• **Passage to read**
━━━━━━━━━━━━━━━━━━━━━━━━━━━━━━

Snider had seen good numbers of bigger bucks come through gun-season check stations. But the number of doe kills remained low. Taxidermists around the region generally have taken in about as many trophy-class whitetails as in years past, but the overall deer take has dropped from last year -- not a good sign for venison donations.

"It's probably a mix of fewer permits and simply less deer out there," said Dave Elliott at Nature's Way Taxidermy and Deer Processing in Sanborn.
"We're just about on par with last year for trophy mounts, but donations for processing has steadily dropped over the past four years and markedly since last year."

During the 2003 and 2004 seasons, he provided about 1,000 to 1,500 pounds of ground venison for the Food Bank. "This year we hit just over 500 pounds at the end of the season," he said.

"Hunters like to eat venison and many have had a tough time seeing and getting deer this year."

━━━━━━━━━━━━━━━━━━━━━━━━━━━━━━

• **Text and item location entries**
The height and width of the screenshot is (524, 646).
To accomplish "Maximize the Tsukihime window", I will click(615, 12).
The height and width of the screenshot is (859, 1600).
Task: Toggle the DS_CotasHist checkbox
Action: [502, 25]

━━━━━━━━━━━━━━━━━━━━━━━━━━━━━━

• **What is being asked**
Answer these questions about the deer harvest passage at the top of the page.
1. What did Snider see remain low even as bigger bucks came through check stations?
2. In what town is Nature's Way Taxidermy and Deer Processing?
3. About how many pounds of ground venison went to the Food Bank during the 2003 and 2004 seasons?

• **Solved exercise**
1. The number of doe kills.
2. Sanborn.
3. About 1,000 to 1,500 pounds.